▶ Task data:
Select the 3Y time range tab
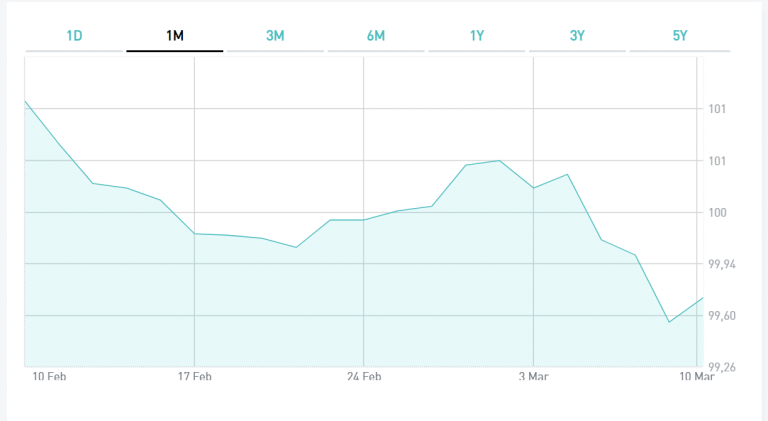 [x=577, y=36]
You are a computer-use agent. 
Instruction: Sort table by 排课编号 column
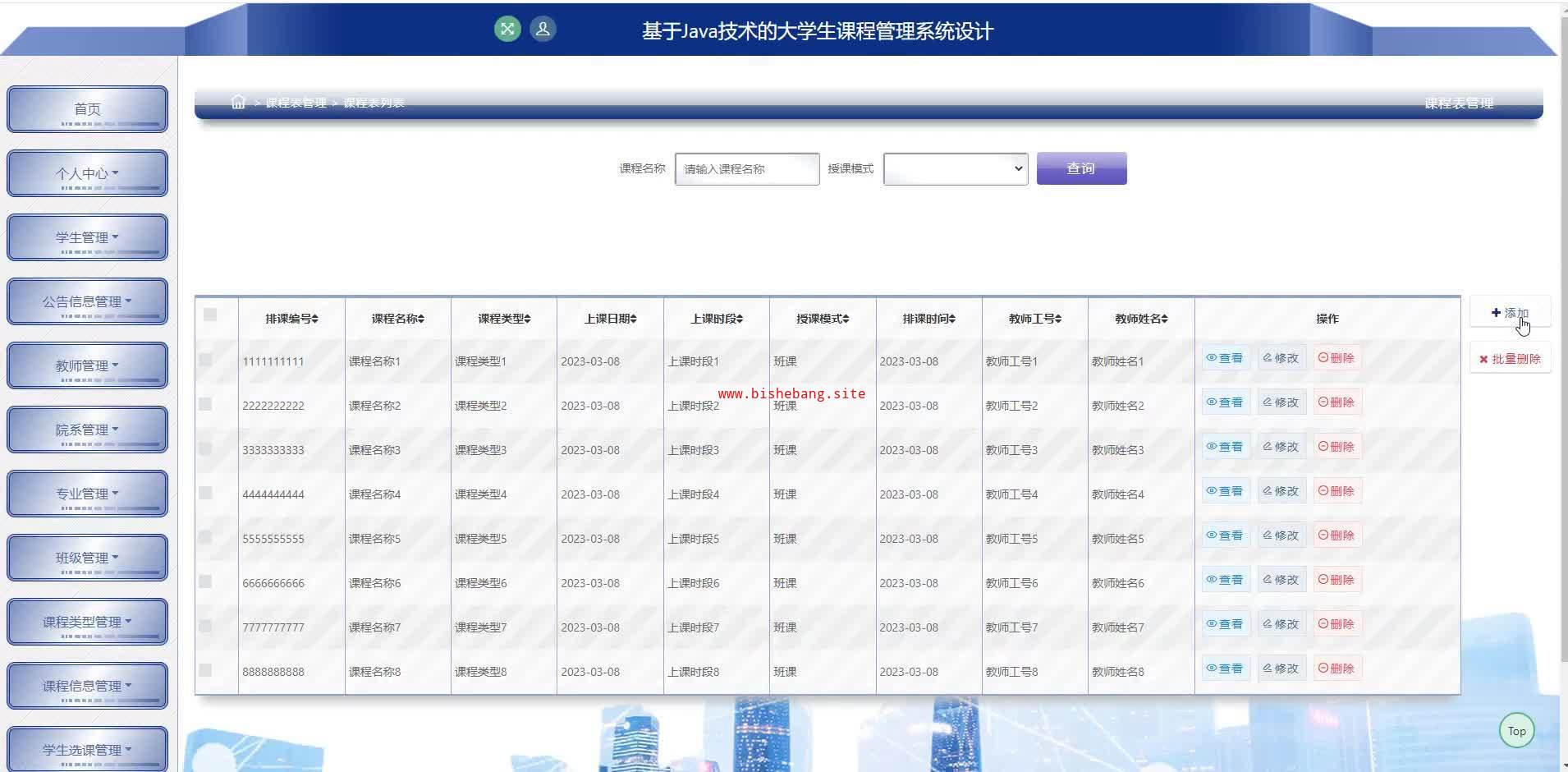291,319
==
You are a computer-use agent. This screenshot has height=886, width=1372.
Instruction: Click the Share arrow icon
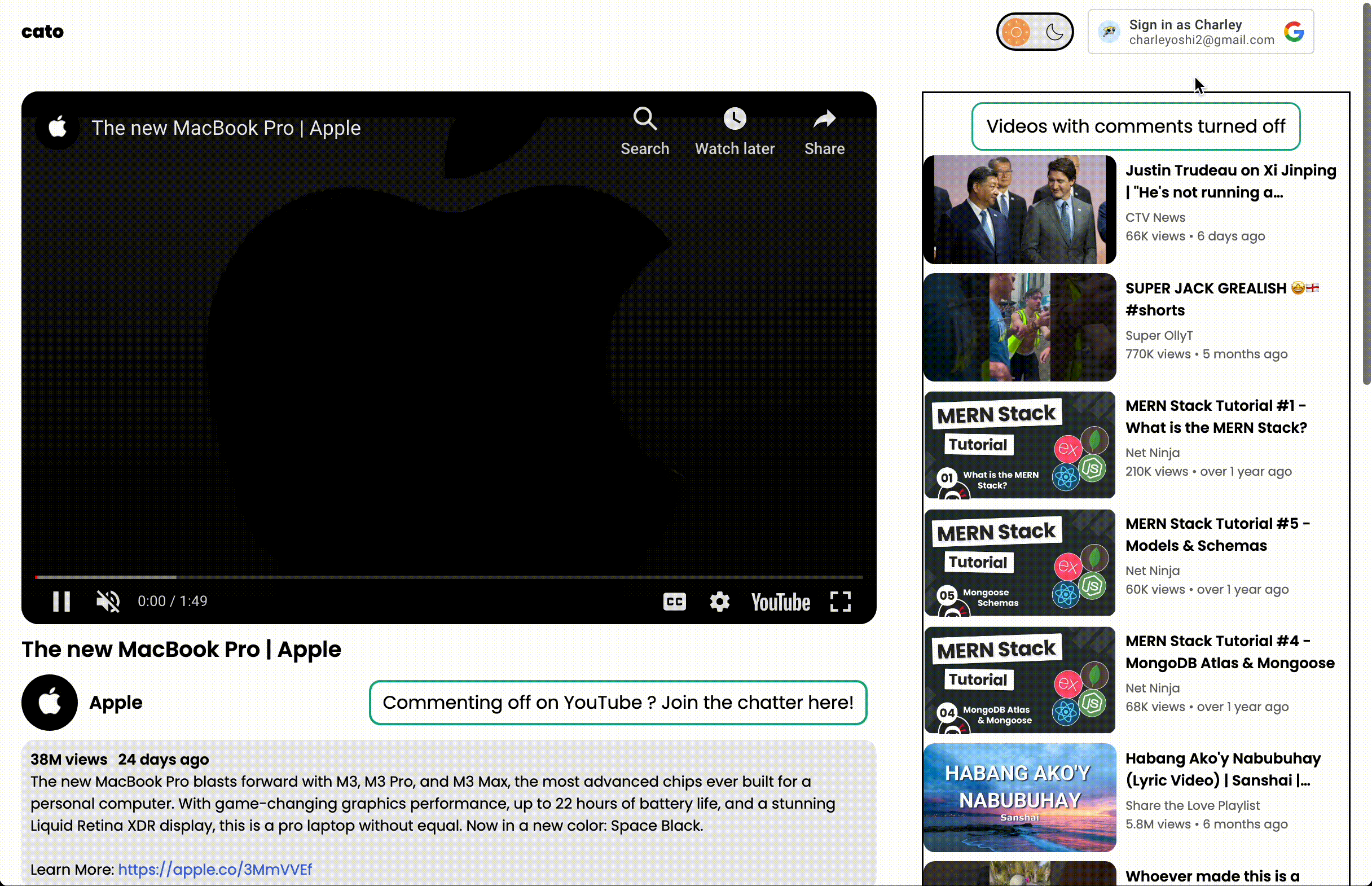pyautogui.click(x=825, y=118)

▶ What is needed:
If a line of the records above holds the word "computer", show it.

▶ Response area:
You are a computer-use agent. 
You are a computer-use agent. This screenshot has height=886, width=1372.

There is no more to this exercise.